In general, the emission sources used in such devices are LED or laser sources.
LED-based aiming devices are relatively inexpensive and of simple construction, but they have a drawback in that the light beams emitted by them are poorly collimated and, consequently, produce not bright and clear images on the illuminated surfaces. LED devices are therefore suitable for illuminating reading areas which are placed very close.
On the other hand, many applications of optical readers demand that a clear sharp indication of the border edges of the area subtended by the reader be provided. For the purpose, laser aiming devices have been developed which emit well collimated and defined light beams through a great depth of field.
However, laser devices have a major drawback in their high cost.

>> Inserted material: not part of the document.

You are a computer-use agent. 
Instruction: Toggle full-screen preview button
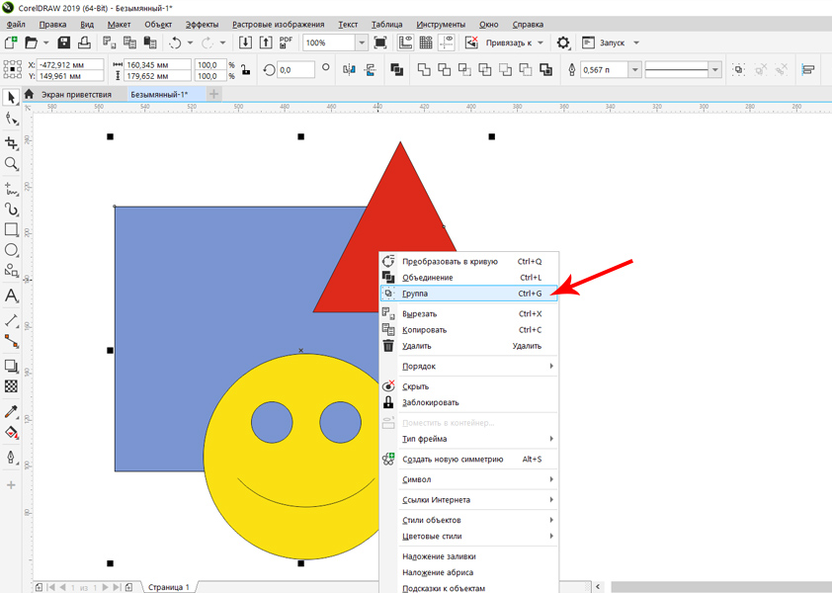380,43
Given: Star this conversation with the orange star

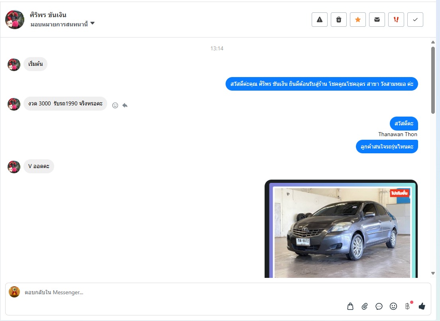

The underlying technical problem of this invention is to provide an aiming device which is inexpensive yet accurate (i.e., capable of generating sharp images on the illuminated surfaces), so as to provide a user with a clear and precise indication of the reading area being aimed regardless of its distance from the device.
Accordingly, a first aspect of this invention relates to an optical device for aiming along an axis Z and visually indicating a reading zone, which device comprises at least one illuminating assembly acting on a reading zone portion along an optical emission path, characterized in that said at least one illuminating assembly comprises:
Throughout this description and the appended claims, the term “aiming axis” of the device is used to indicate a longitudinal axis of the device which intersects an imaginary reading area, e.g. rectangular or circular in shape, at a central point thereof.
The aiming device of this invention is of simple and inexpensive construction, owing to the use of LEDs as the sources of emission therein. High accuracy and definition features are achieved for the light beam by that a diaphragm and a converging lens are interposed between each LED and the reading zone; the converging lenses project portions of the light beam, as preliminarily shaped and picked up on the diaphragms (such portions will also be referred to as “patterns” hereinafter), onto the extremities of the reading zone to provide a visual indication of the border edges of said zone.
Advantageously, the converging lens is positioned at a suitable distance from the diaphragm such that the shaped light coming from the diaphragm will be focused onto the reading zone portion.
Advantageously, the device of this invention includes at least two first illuminating assemblies disposed symmetrically relative to the aiming axis Z such that their respective optical emission paths will identify a linear portion on the reading zone. This form of visual indication is advantageous especially when reading linear optical codes (such as bar codes).
Preferably, the device includes at least two second illuminating assemblies disposed symmetrically relative to the aiming axis Z of the device such that their respective optical emission paths will identify, jointly with the optical paths of the first illumination assemblies, a quadrangular portion on the reading zone.
Thus, the device of this invention enables the reading zone framed by it to be identified by the visual indication of four opposite edges of the zone. This form of visual indication is advantageous especially when reading two-dimensional optical codes and images.
Advantageously, the light source generates an inclined optical beam with respect to a first and a second reference plane XZ, YZ lying perpendicular to and intersecting each other along the aiming axis Z. This inclined setting can advantageously be obtained either by means of an optical deflection prism or of a pair of optical deflection prisms.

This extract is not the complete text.